Но брат вырос. Стал менее покладистым, поступив в Художественное училище им. Грекова… но на скульптора. Что, несомненно, уже нарушало папины планы. А потом и вовсе бросил училище, став обыкновенным гениальным механиком. Зато он понимает суть вещей. Не дай бог спросить у него, как устроен движок машины. Лекция на полчаса обеспечена. Он назовёт всё, включая последний винтик. Как-то по телефону я задал ему простой вопрос:
– Как здоровье?
Брат стал объяснять внутреннее строение человека. Иногда, отвлекаясь, я забывал, что он говорит о человеке. Мне казалось, что он разбирает движок машины.
А я так и не стал писателем. Пишу что-то, пишу постоянно и даже, кажется, немного кормлюсь с этого, но не писатель. При этом, когда я чувствую запах скипидара, разглядываю заляпанный красками мольберт и наблюдаю отмокающие в стакане кисточки, испытываю резкий приступ ностальгии… Мама, будь она жива, сказала бы, наверное:
– Один мой сын – гениальный механик, другой – что-то пишет, бог его знает что… Гордиться нечем…
Вот так, с возрастом, понимаешь, что в детстве нужно быть покладистей и слушаться родителей. Особенно, если у них есть блат в художественной школе.
Фобии
У нас же всех есть свои фобии. Мы все кого-то ненавидим, кого-то боимся. У меня, к примеру, две фобии. Я боюсь крокодилов и парикмахеров. Крокодилов – даже не знаю почему – грехи прошлых жизней, наверное. А парикмахеров… Вот парикмахеров – очень даже знаю.
Во-первых, они постоянно крутят ножницами в опасной близости от ушей. А во-вторых – стригут не так, как их просишь. «Мне, пожалуйста, покороче». – «Вам так не пойдёт!» Потом смотришь на себя – ну чистый Гоголь. Оказывается, мне так идёт. Для меня сходить к парикмахеру, как для других, наверное, посетить стоматолога.
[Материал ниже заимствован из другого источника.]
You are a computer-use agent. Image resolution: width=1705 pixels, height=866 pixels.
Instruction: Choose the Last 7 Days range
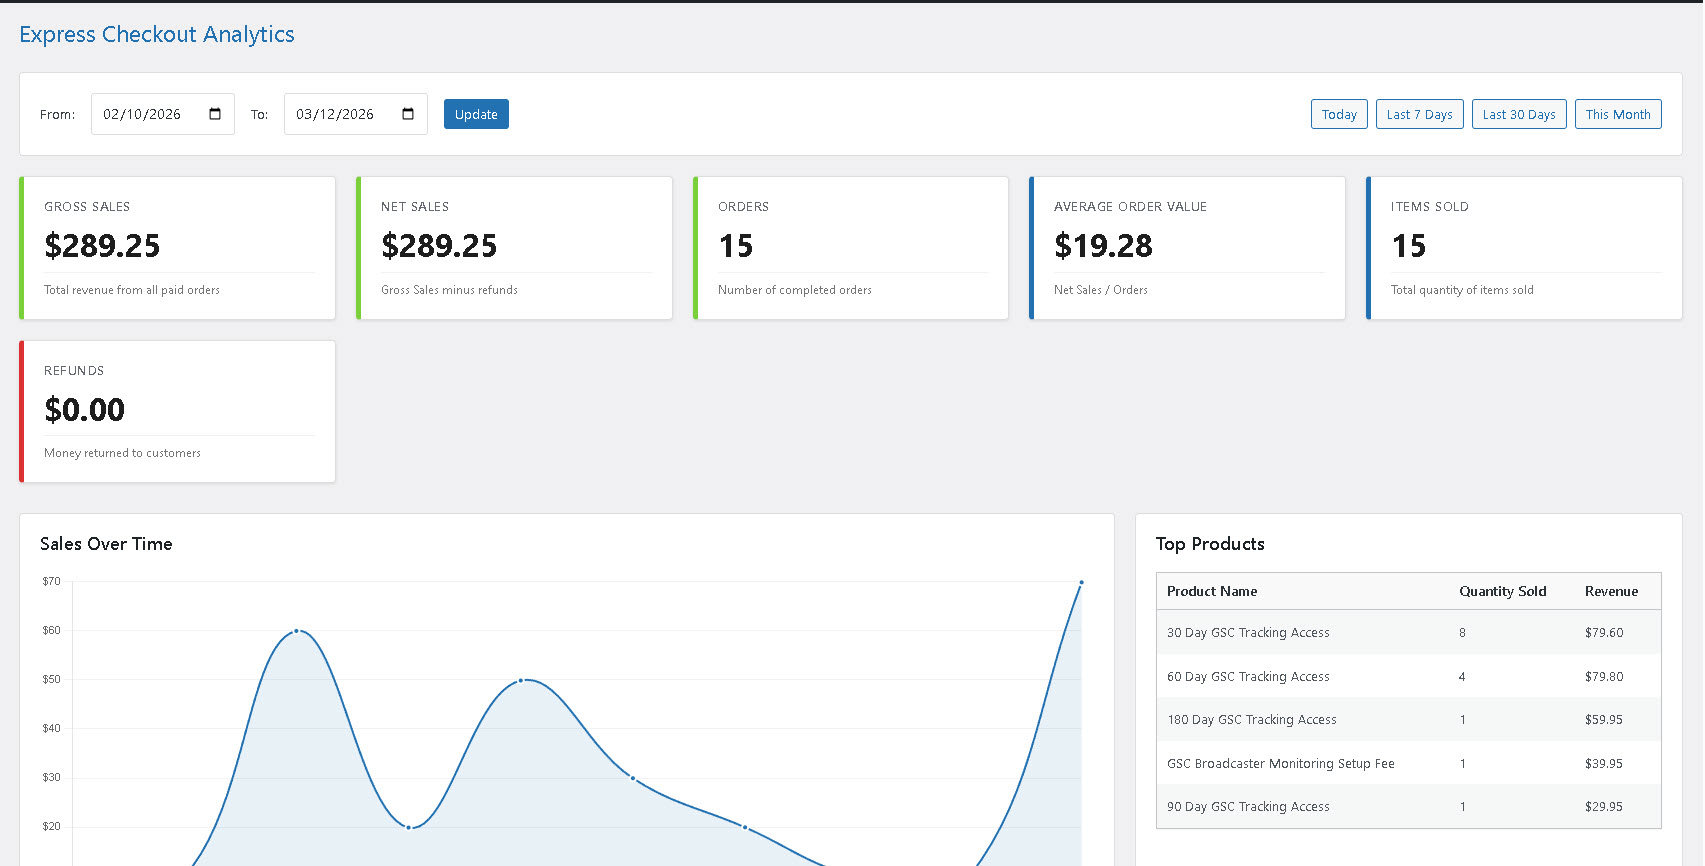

Однажды, видя мои страдания, мне вызвался помочь мой отец. Он у меня был архитектором. Я думаю, если человеку здания доверяют проектировать – неужели с головой не справится. И согласился.
Папа минут пять крутился возле меня, прикидывая, что бы ему такого выстроить: рококо или готику. Потом принялся швейными тупыми ножницами кромсать мои пряди. Я насторожился. По его губам и выражению глаз я понял: что-то идёт не так. Но папа, не останавливаясь, вырубал на моей голове целые просеки. Я не роптал. Он в это время участвовал в реконструкции Одесского оперного. Где я, а где Оперный. Неужели не ясно.
Ещё несколько прядей полетело на пол.
«Так, замечательно, – сказал он. – Пойду возьму ножницы поменьше».
Папа вышел из комнаты. Я стал разглядывать себя в зеркало, пытаясь понять: что именно папа ваяет. Что-нибудь в стиле Гауди или ратуши Лира. Я даже не сразу заметил отца, который стоял в дверях уже в плаще и шляпе.
«Мне нужно выйти ненадолго», – сообщил мне отец. Он ещё немного полюбовался на свою работу, после чего добавил: «Знаешь, так оставлять нельзя. Сходи в парикмахерскую. Если будут расспрашивать – скажешь, что вернулся из экспедиции».